Facing a raft of sanctions in response, the Russian leader has now hatched a plan to overcome one embargo that is clearly being felt keenly in the Kremlin: the ban on Scotch whisky exports.
According to the Daily Record, Putin has approved a deal for ‘parallel imports’ of whisky to take place, enabling goods to be smuggled into the country without the manufacturer or licence holder knowing. This will include brands like Bell’s, Johnnie Walker and Macallan, Black & White, White Horse, Lagavulin, Bowmore, Aberlour and Auchentoshan.
These brands were all readily available in Russia before the invasion, so their absence is clearly being keenly felt.
It is perhaps worth musing that this means cask whisky investment is something you can do while all those super-rich oligarchs can’t even get their hands on a single bottle of it just now.
Putin’s plan is to try to get the whisky and other goods subject to bans into Russia via those nations still trading openly with them, including China, India and Turkey.
Of course, the wider impact of the war, especially on global oil and gas prices as well as the agricultural products Ukraine contributes so much to, has hit the world economy badly. But while there may be much trouble and turbulence now, the long-term prospects for whisky remain strong.

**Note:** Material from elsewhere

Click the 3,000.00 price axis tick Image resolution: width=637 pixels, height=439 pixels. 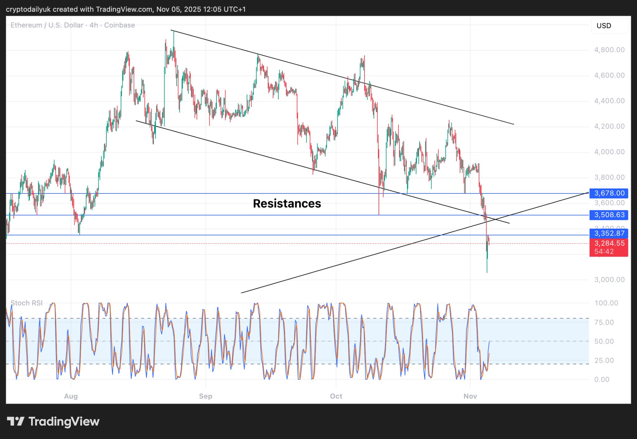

Indeed, Marketwatch has published a study highlighting the projected growth of the malt whisky market, predicting major expansion in the next six years.
By 2028, one hopes, Putin will be long gone and its incursion into Ukraine both repelled and consigned to the history books. Come that time, it could that be Russia is under new leadership and able to buy whisky legitimately. But it will be in a global market for Scotch that is poised to go from strength to strength.